**AVAILABLE DATA**
((

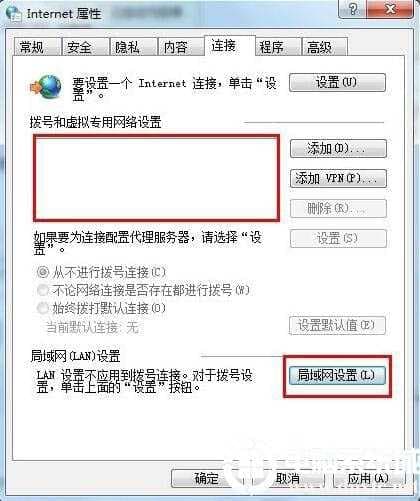Click the empty dial-up connections list box
This screenshot has height=501, width=420.
pos(156,178)
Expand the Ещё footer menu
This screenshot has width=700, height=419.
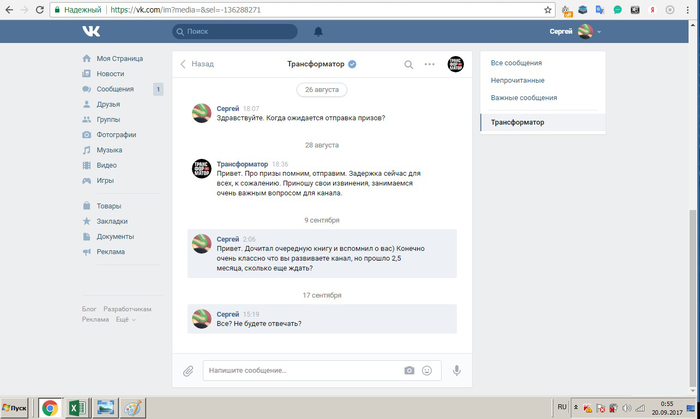click(x=126, y=319)
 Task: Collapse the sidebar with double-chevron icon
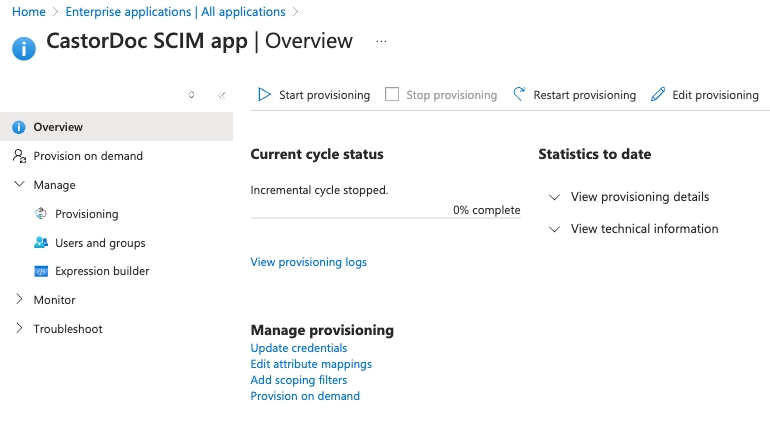coord(221,95)
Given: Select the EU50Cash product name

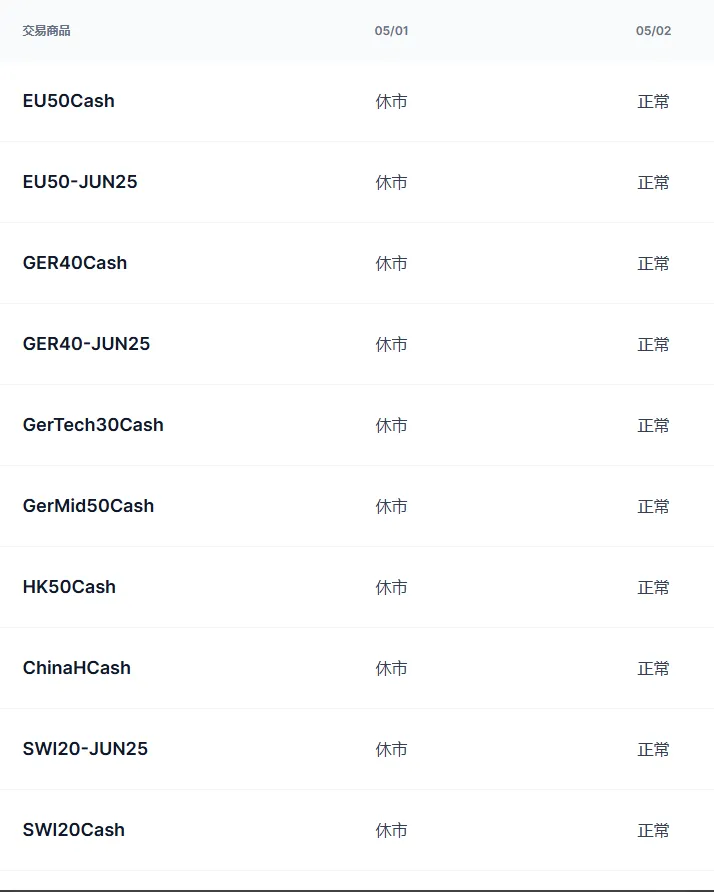Looking at the screenshot, I should [68, 101].
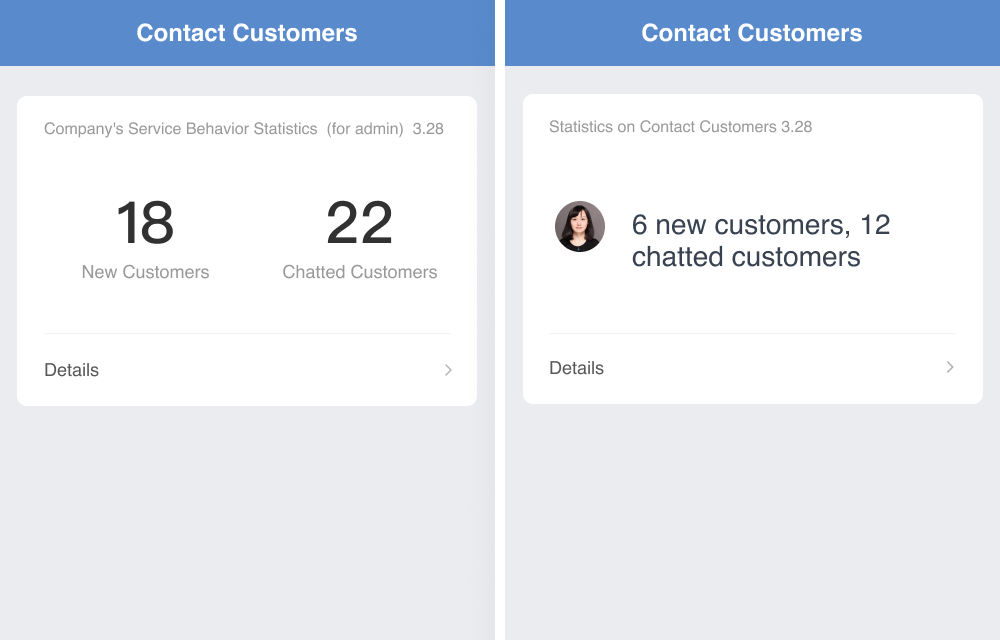Image resolution: width=1000 pixels, height=640 pixels.
Task: Select the 18 New Customers figure
Action: click(145, 239)
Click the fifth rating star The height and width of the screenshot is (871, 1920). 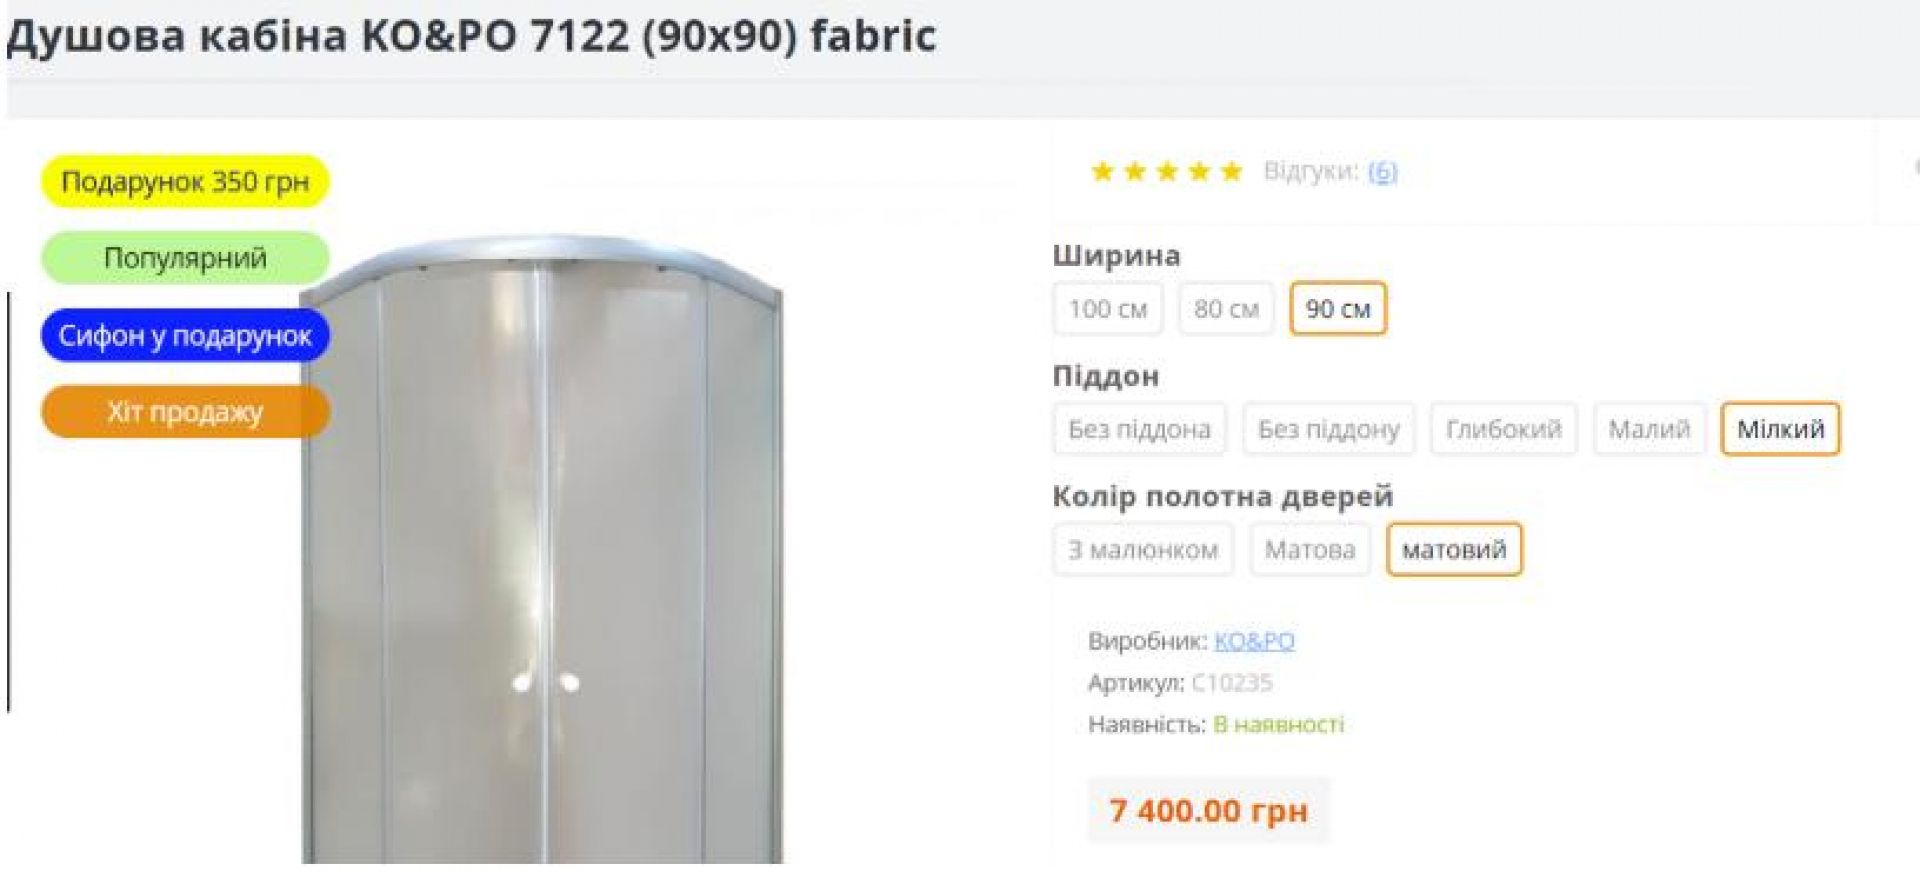(x=1231, y=171)
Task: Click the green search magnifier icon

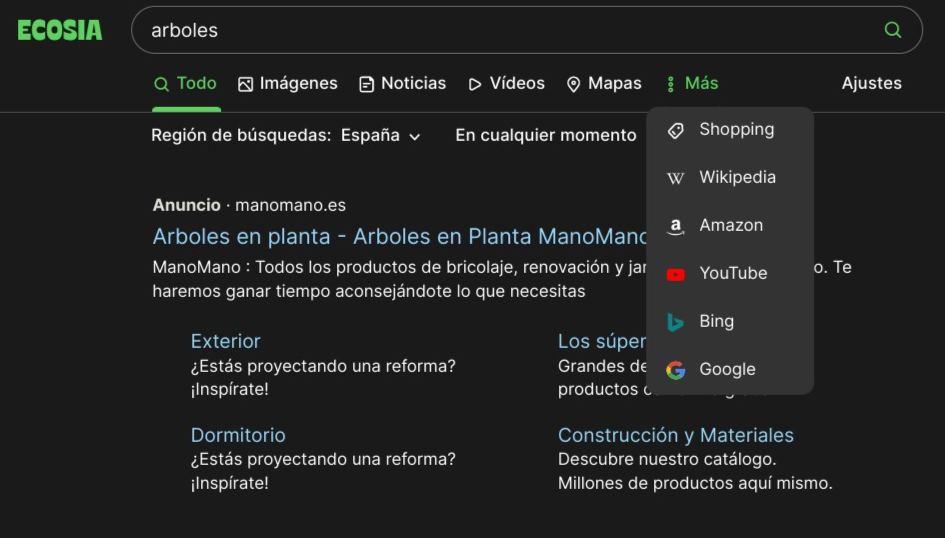Action: tap(892, 30)
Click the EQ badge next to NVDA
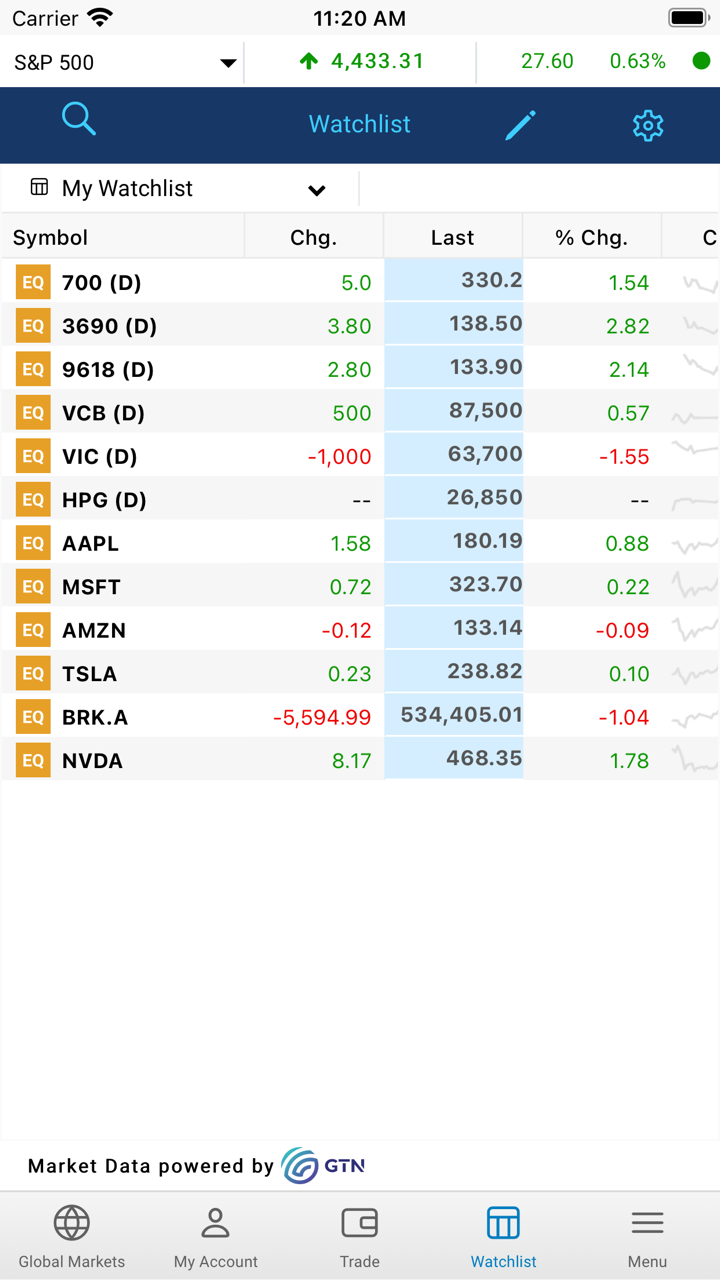This screenshot has height=1280, width=720. (33, 760)
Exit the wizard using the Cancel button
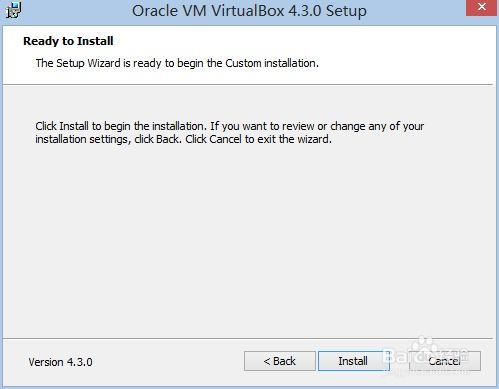The height and width of the screenshot is (389, 499). click(445, 361)
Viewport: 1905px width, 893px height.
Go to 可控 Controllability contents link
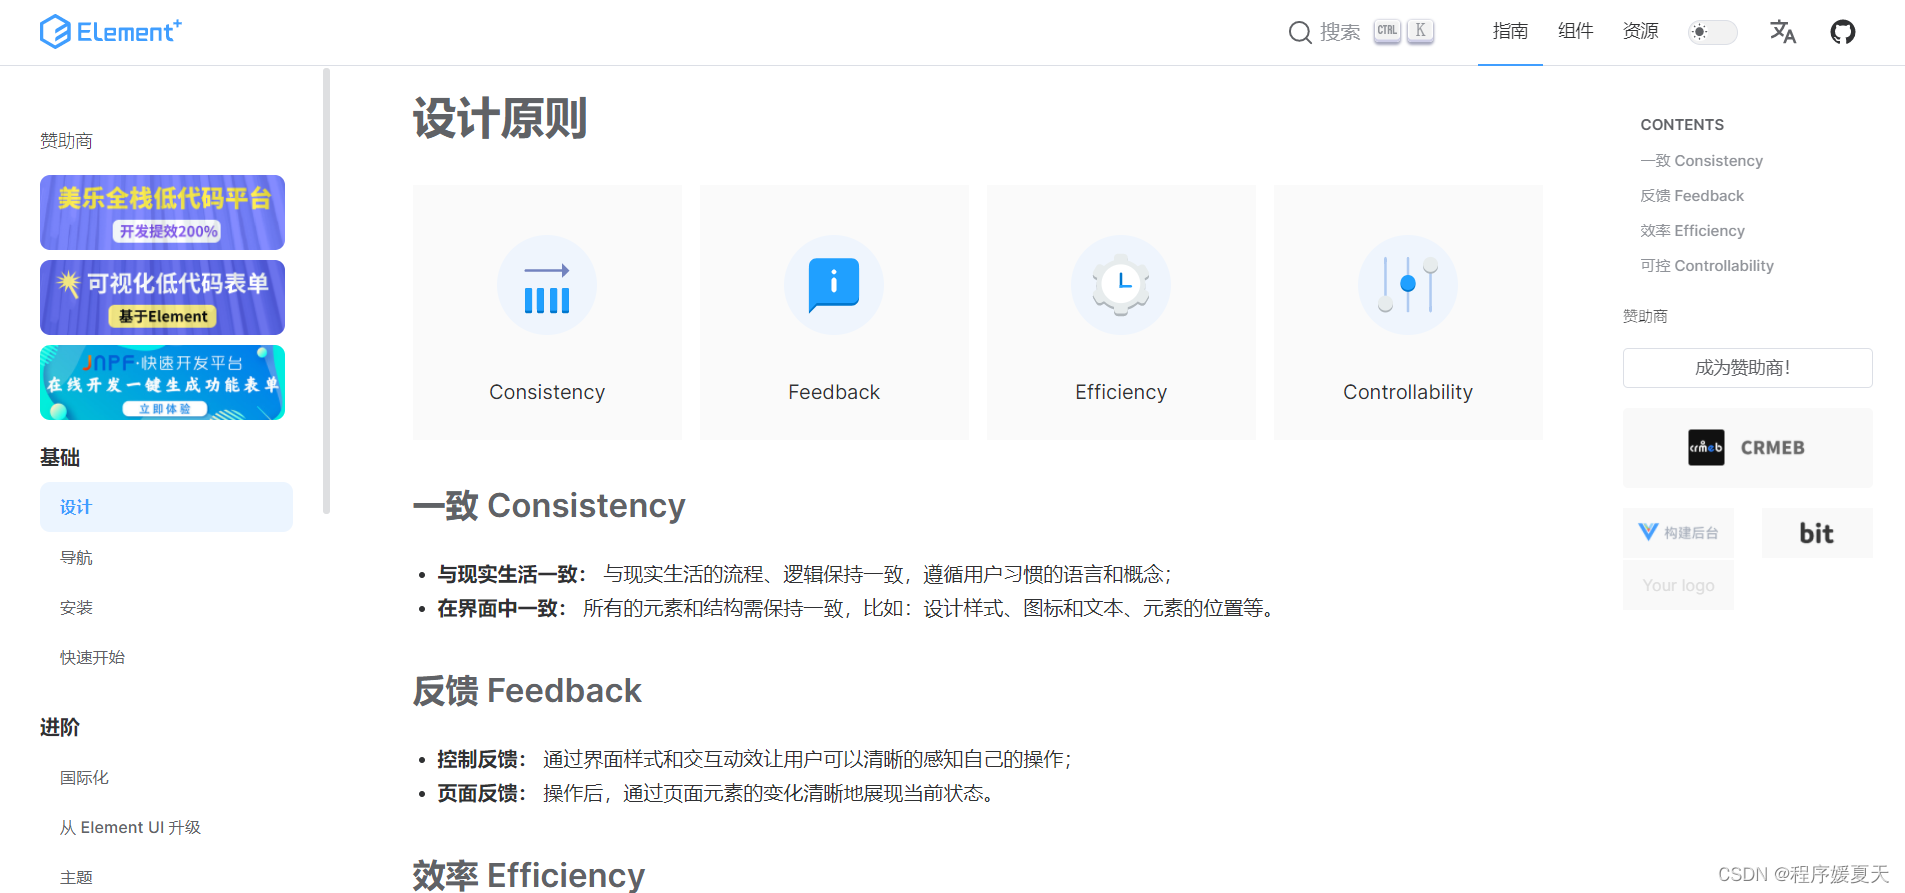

))

**TASK DESCRIPTION**
Lines from the one with "Task: Click the green search magnifier icon" through the final line of the listing above: copy them exactly, both ends included, and omit every picture.

**OUTPUT OF THE EXERCISE**
Task: Click the green search magnifier icon

Action: tap(892, 30)
Click the EQ badge next to NVDA
This screenshot has height=1280, width=720. (33, 760)
Exit the wizard using the Cancel button
The height and width of the screenshot is (389, 499). click(445, 361)
Viewport: 1905px width, 893px height.
Go to 可控 Controllability contents link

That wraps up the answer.